Tandis que les producteurs de charcuterie corse ne sont pas contents parce que même un sri-lankais, (ayant acquis de la viande de porc, via un vétérinaire moldave véreux, issue des pâturages de Tchernobyl), peut, à condition de coller, au minimum, l'étiquette de ses productions en Corse, utiliser en toute légalité, la prestigieuse appellation de "charcuterie corse", j'en suis toujours à me demander si un gérant de bar à putes, ces fameux bars PMU (Petits et Misérables Usagers), avait, dès le départ et en toute conscience, désiré être l'heureux propriétaire de ce genre d'établissement ou si, au contraire, comme avec une belle femme qui devient "femme" puis "maman" et enfin "la grosse", il n'avait pas anticipé pareille déchéance?
La crinière de la patronne, dont la vigueur est due aux tontes à répétition d'après-guerre et non pas à Franck Provost, contraste avec la décoration figée à une époque où l'on se chauffait encore au charbon, où l'on se dessinait un trait sur les mollets pour donner l'illusion de porter des bas de soie et où Bill Gates n'était pas encore dans les testicules de son père.
Un bol rose "paire de seins", un trophée "dragon chinois" et trois petits singes en bois! Même Valérie Damidot n'aurait pas fait mieux!
Que peuvent donc bien vouloir représenter ces chiures décoratives? Des pierres blanches qui témoignent d'évènements marquants lors de cette descente aux enfers, qui feraient de celui de Dante un vulgaire club Med' ou, version Total Recall, les pièces d'un immense puzzle servant à remonter à la source du problème: le rêve?

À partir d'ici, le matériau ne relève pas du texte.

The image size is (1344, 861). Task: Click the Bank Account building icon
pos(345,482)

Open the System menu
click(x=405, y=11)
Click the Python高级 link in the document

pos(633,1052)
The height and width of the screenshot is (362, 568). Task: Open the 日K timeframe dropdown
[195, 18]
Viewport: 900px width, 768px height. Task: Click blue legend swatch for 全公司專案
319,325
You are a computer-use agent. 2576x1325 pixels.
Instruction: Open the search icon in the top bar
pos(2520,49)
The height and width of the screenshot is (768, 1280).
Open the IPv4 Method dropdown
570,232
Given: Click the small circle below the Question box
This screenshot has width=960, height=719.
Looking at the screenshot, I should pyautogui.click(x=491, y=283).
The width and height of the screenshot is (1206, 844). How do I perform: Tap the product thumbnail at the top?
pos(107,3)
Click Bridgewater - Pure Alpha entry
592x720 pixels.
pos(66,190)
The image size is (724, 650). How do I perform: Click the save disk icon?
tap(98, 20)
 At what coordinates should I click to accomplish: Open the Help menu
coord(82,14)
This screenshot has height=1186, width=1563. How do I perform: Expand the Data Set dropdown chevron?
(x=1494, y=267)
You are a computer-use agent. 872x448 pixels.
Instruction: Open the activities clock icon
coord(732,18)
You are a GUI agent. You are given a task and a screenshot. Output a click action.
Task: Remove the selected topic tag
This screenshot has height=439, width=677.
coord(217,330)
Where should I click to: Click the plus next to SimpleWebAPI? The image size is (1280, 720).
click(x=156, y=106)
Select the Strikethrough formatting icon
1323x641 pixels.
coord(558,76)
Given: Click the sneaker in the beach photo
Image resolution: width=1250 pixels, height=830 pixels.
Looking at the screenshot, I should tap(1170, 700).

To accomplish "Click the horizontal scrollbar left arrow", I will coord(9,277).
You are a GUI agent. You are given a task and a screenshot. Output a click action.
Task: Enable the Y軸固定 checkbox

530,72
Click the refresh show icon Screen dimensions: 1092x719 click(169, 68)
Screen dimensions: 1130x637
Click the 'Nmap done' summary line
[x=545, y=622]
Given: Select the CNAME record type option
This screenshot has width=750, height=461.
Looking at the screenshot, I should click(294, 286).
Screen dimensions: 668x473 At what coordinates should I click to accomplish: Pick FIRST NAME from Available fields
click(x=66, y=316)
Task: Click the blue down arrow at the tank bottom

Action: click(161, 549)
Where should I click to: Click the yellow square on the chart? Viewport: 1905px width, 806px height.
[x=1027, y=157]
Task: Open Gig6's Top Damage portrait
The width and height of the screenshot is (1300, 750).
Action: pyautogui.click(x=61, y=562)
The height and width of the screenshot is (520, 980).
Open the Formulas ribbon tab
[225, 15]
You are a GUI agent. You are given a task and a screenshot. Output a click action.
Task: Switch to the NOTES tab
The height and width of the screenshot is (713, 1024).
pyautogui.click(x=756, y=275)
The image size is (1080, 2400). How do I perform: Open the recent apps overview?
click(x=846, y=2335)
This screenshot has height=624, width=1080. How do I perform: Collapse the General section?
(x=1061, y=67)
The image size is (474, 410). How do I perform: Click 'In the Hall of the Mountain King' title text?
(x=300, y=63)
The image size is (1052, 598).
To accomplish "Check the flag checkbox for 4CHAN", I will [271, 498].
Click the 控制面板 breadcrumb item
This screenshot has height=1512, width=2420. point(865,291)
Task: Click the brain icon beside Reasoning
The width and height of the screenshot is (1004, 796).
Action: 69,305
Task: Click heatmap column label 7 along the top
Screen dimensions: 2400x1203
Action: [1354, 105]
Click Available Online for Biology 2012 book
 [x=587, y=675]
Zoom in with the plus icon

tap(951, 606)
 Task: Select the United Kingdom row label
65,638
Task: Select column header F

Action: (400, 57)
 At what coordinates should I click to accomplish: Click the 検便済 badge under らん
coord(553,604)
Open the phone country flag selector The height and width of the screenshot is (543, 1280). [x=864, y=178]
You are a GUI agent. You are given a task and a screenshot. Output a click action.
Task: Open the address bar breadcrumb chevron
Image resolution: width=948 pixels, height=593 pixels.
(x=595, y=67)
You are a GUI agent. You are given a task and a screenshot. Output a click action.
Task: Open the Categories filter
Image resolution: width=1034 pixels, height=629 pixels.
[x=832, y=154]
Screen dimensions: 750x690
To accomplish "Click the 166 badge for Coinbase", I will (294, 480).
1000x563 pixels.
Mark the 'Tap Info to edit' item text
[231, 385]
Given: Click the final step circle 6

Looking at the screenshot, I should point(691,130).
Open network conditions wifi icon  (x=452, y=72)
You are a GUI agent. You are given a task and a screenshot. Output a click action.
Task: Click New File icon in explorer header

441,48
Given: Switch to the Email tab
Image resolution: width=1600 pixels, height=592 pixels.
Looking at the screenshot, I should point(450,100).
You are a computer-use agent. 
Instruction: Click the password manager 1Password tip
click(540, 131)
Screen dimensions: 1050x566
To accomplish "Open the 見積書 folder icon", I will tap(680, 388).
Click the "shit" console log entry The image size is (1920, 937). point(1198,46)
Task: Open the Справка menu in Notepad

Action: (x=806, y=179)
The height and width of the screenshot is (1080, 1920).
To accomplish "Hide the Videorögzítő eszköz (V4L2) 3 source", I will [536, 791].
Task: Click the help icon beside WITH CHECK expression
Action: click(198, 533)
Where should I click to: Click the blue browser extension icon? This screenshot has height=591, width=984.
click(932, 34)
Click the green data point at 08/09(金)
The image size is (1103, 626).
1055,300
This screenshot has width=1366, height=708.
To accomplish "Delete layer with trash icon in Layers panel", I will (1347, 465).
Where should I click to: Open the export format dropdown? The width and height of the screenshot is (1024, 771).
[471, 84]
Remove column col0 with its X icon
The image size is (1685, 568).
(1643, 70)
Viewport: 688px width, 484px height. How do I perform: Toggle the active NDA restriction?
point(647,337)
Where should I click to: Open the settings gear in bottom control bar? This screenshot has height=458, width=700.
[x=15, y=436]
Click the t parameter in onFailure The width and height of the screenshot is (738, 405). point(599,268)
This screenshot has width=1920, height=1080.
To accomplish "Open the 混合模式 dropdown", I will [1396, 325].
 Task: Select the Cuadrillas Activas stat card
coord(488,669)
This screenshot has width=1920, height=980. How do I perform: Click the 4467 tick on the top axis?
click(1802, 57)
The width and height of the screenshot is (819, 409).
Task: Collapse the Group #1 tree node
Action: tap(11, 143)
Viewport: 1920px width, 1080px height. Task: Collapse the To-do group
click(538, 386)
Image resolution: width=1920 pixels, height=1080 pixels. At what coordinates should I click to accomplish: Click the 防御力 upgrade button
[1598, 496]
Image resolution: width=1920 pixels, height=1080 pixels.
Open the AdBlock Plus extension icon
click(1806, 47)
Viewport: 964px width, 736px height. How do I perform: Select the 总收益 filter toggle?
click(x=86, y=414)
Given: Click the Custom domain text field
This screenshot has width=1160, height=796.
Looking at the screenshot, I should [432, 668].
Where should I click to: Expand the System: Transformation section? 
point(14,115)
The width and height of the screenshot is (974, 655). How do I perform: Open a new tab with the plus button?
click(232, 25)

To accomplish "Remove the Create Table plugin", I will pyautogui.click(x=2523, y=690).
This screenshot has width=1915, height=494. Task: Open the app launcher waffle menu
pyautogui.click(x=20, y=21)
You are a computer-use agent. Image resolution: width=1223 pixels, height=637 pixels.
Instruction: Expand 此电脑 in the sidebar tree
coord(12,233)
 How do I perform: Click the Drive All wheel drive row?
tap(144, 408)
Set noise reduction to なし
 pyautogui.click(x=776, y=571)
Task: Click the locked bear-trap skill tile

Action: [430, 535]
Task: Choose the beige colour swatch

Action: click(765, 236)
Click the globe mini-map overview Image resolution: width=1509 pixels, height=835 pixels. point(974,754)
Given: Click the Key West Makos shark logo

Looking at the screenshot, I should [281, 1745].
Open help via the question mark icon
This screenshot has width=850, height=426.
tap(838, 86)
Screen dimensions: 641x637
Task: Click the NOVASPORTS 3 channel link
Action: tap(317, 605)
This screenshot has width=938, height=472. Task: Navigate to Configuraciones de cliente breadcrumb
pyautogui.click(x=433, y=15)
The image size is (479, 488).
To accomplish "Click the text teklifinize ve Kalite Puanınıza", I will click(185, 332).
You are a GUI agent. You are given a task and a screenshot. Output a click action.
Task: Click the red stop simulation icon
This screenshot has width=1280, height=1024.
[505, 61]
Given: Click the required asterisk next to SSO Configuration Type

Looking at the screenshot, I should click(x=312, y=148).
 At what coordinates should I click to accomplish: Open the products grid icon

C'est sûr que dans de telles conditions psychologiques extrêmes, les affiches de Honda pour leur nouveau CR-V ne trouvent pas en moi un écho immédiat et favorable, avec leur "Poursuivez vos rêves" puisque, au vu du spectacle désolant qui se joue devant mes yeux, (à savoir tous les alcooliques de la ville sans exception, fanfaronnant comme des rennes en rut pour obtenir les faveurs d'une patronne, icône de la vulgarité, fraîchement divorcée et sentant encore le sperme d'officiers allemands), je ne peux me résoudre à accepter l'idée que, quelqu'un, quelque part, réaliserait son rêve en achetant ce tracteur aussi urbain qu'informe au lieu d'une Ferrari ou toute autre voiture inabordable pour le commun des mortels!
Dans dix ans, cette Honda vaudra moins d'un dixième de son prix et fera rire les enfants aussi bien qu'elle fera honte au père tout en étant source de conflits avec la mère qui reprochera à la terre entière les dizaines de milliers d'euros engloutis dans son entretien et surtout les dizaines de milliers de choses qu'ils auraient pu faire à la place!
Cette épave échouera sur le bon coin.fr et, avec un peu de chance et moultes tractations, elle prendra sa retraite dans un pays pauvre en échange de quelques billets qui serviront à peine à couvrir l'achat d'un Ipad pour les 18 ans de l'aîné!
Alors, en bon consommateur que je suis, je vais faire ce que me demande Honda: je vais continuer ma route et poursuivre mes rêves!